PROMPT | Output every entry exactly as written.

Data excerpts |

########################################

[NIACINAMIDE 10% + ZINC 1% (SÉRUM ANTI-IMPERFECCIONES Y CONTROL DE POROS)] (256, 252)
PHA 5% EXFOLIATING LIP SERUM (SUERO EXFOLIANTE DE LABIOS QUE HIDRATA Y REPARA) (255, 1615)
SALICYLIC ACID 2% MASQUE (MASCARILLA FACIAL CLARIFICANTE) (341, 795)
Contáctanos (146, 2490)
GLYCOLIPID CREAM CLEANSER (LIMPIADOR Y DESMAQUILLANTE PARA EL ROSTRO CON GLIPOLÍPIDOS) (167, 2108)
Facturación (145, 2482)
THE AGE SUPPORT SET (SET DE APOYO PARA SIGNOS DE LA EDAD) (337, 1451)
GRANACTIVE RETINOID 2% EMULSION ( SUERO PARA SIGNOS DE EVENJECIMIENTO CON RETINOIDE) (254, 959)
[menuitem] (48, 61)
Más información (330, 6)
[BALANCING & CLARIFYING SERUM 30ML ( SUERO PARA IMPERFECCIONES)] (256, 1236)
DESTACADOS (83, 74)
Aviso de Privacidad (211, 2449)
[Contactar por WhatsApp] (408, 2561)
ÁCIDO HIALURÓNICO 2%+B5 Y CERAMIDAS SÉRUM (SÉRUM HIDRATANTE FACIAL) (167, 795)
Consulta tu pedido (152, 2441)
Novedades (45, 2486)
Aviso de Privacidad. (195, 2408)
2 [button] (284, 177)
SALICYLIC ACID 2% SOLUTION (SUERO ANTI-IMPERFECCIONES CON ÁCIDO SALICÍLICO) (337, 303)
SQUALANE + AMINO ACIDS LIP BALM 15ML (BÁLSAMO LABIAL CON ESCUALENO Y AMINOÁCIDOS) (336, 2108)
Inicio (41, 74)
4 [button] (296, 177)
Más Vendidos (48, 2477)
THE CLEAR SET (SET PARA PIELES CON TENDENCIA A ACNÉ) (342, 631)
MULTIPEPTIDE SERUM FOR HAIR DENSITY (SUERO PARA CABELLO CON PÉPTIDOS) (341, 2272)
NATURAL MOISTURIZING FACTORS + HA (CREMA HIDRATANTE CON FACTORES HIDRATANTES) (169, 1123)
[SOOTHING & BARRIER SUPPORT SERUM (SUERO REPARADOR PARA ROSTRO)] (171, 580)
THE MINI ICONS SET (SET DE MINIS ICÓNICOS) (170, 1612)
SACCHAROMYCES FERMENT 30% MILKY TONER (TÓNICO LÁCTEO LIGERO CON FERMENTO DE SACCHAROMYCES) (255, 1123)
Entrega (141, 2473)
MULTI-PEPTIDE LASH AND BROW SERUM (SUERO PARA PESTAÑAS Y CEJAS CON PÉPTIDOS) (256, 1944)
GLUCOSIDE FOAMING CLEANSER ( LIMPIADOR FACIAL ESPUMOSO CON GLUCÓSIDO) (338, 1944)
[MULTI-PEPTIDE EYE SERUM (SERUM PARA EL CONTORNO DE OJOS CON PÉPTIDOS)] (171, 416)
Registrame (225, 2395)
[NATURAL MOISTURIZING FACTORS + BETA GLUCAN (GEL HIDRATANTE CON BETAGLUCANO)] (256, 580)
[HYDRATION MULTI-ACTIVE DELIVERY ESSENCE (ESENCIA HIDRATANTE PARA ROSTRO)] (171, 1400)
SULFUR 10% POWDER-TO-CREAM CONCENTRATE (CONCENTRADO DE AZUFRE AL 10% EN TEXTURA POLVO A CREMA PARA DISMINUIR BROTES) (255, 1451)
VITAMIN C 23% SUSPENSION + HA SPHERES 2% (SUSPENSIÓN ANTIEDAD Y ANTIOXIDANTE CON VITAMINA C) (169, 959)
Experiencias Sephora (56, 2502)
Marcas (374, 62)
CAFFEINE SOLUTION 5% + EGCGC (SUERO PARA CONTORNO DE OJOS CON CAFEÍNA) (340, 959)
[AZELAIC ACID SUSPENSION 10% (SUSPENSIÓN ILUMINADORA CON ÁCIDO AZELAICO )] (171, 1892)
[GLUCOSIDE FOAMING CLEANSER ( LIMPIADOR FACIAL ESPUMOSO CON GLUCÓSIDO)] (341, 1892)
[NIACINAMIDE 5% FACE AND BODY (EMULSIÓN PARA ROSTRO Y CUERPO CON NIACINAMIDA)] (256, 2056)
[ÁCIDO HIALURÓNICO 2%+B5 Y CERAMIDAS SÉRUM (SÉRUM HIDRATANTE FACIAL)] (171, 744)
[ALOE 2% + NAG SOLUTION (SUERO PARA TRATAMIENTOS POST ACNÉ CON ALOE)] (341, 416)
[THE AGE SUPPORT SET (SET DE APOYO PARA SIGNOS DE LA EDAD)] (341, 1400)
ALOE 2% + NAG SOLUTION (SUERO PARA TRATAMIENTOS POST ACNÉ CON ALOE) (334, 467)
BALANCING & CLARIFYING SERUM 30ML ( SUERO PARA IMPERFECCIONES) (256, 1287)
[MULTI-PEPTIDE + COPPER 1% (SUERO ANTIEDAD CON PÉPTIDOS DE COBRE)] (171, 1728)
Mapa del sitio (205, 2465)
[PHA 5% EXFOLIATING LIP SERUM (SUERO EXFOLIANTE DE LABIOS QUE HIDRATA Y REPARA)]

########################################

RESULT BELOW |
[NIACINAMIDE 10% + ZINC 1% (SÉRUM ANTI-IMPERFECCIONES Y CONTROL DE POROS)] (256, 252)
PHA 5% EXFOLIATING LIP SERUM (SUERO EXFOLIANTE DE LABIOS QUE HIDRATA Y REPARA) (255, 1615)
SALICYLIC ACID 2% MASQUE (MASCARILLA FACIAL CLARIFICANTE) (341, 795)
Contáctanos (146, 2490)
GLYCOLIPID CREAM CLEANSER (LIMPIADOR Y DESMAQUILLANTE PARA EL ROSTRO CON GLIPOLÍPIDOS) (167, 2108)
Facturación (145, 2482)
THE AGE SUPPORT SET (SET DE APOYO PARA SIGNOS DE LA EDAD) (337, 1451)
GRANACTIVE RETINOID 2% EMULSION ( SUERO PARA SIGNOS DE EVENJECIMIENTO CON RETINOIDE) (254, 959)
[menuitem] (48, 61)
Más información (330, 6)
[BALANCING & CLARIFYING SERUM 30ML ( SUERO PARA IMPERFECCIONES)] (256, 1236)
DESTACADOS (83, 74)
Aviso de Privacidad (211, 2449)
[Contactar por WhatsApp] (408, 2561)
ÁCIDO HIALURÓNICO 2%+B5 Y CERAMIDAS SÉRUM (SÉRUM HIDRATANTE FACIAL) (167, 795)
Consulta tu pedido (152, 2441)
Novedades (45, 2486)
Aviso de Privacidad. (195, 2408)
2 [button] (284, 177)
SALICYLIC ACID 2% SOLUTION (SUERO ANTI-IMPERFECCIONES CON ÁCIDO SALICÍLICO) (337, 303)
SQUALANE + AMINO ACIDS LIP BALM 15ML (BÁLSAMO LABIAL CON ESCUALENO Y AMINOÁCIDOS) (336, 2108)
Inicio (41, 74)
4 [button] (296, 177)
Más Vendidos (48, 2477)
THE CLEAR SET (SET PARA PIELES CON TENDENCIA A ACNÉ) (342, 631)
MULTIPEPTIDE SERUM FOR HAIR DENSITY (SUERO PARA CABELLO CON PÉPTIDOS) (341, 2272)
NATURAL MOISTURIZING FACTORS + HA (CREMA HIDRATANTE CON FACTORES HIDRATANTES) (169, 1123)
[SOOTHING & BARRIER SUPPORT SERUM (SUERO REPARADOR PARA ROSTRO)] (171, 580)
THE MINI ICONS SET (SET DE MINIS ICÓNICOS) (170, 1612)
SACCHAROMYCES FERMENT 30% MILKY TONER (TÓNICO LÁCTEO LIGERO CON FERMENTO DE SACCHAROMYCES) (255, 1123)
Entrega (141, 2473)
MULTI-PEPTIDE LASH AND BROW SERUM (SUERO PARA PESTAÑAS Y CEJAS CON PÉPTIDOS) (256, 1944)
GLUCOSIDE FOAMING CLEANSER ( LIMPIADOR FACIAL ESPUMOSO CON GLUCÓSIDO) (338, 1944)
[MULTI-PEPTIDE EYE SERUM (SERUM PARA EL CONTORNO DE OJOS CON PÉPTIDOS)] (171, 416)
Registrame (225, 2395)
[NATURAL MOISTURIZING FACTORS + BETA GLUCAN (GEL HIDRATANTE CON BETAGLUCANO)] (256, 580)
[HYDRATION MULTI-ACTIVE DELIVERY ESSENCE (ESENCIA HIDRATANTE PARA ROSTRO)] (171, 1400)
SULFUR 10% POWDER-TO-CREAM CONCENTRATE (CONCENTRADO DE AZUFRE AL 10% EN TEXTURA POLVO A CREMA PARA DISMINUIR BROTES) (255, 1451)
VITAMIN C 23% SUSPENSION + HA SPHERES 2% (SUSPENSIÓN ANTIEDAD Y ANTIOXIDANTE CON VITAMINA C) (169, 959)
Experiencias Sephora (56, 2502)
Marcas (374, 62)
CAFFEINE SOLUTION 5% + EGCGC (SUERO PARA CONTORNO DE OJOS CON CAFEÍNA) (340, 959)
[AZELAIC ACID SUSPENSION 10% (SUSPENSIÓN ILUMINADORA CON ÁCIDO AZELAICO )] (171, 1892)
[GLUCOSIDE FOAMING CLEANSER ( LIMPIADOR FACIAL ESPUMOSO CON GLUCÓSIDO)] (341, 1892)
[NIACINAMIDE 5% FACE AND BODY (EMULSIÓN PARA ROSTRO Y CUERPO CON NIACINAMIDA)] (256, 2056)
[ÁCIDO HIALURÓNICO 2%+B5 Y CERAMIDAS SÉRUM (SÉRUM HIDRATANTE FACIAL)] (171, 744)
[ALOE 2% + NAG SOLUTION (SUERO PARA TRATAMIENTOS POST ACNÉ CON ALOE)] (341, 416)
[THE AGE SUPPORT SET (SET DE APOYO PARA SIGNOS DE LA EDAD)] (341, 1400)
ALOE 2% + NAG SOLUTION (SUERO PARA TRATAMIENTOS POST ACNÉ CON ALOE) (334, 467)
BALANCING & CLARIFYING SERUM 30ML ( SUERO PARA IMPERFECCIONES) (256, 1287)
[MULTI-PEPTIDE + COPPER 1% (SUERO ANTIEDAD CON PÉPTIDOS DE COBRE)] (171, 1728)
Mapa del sitio (205, 2465)
[PHA 5% EXFOLIATING LIP SERUM (SUERO EXFOLIANTE DE LABIOS QUE HIDRATA Y REPARA)]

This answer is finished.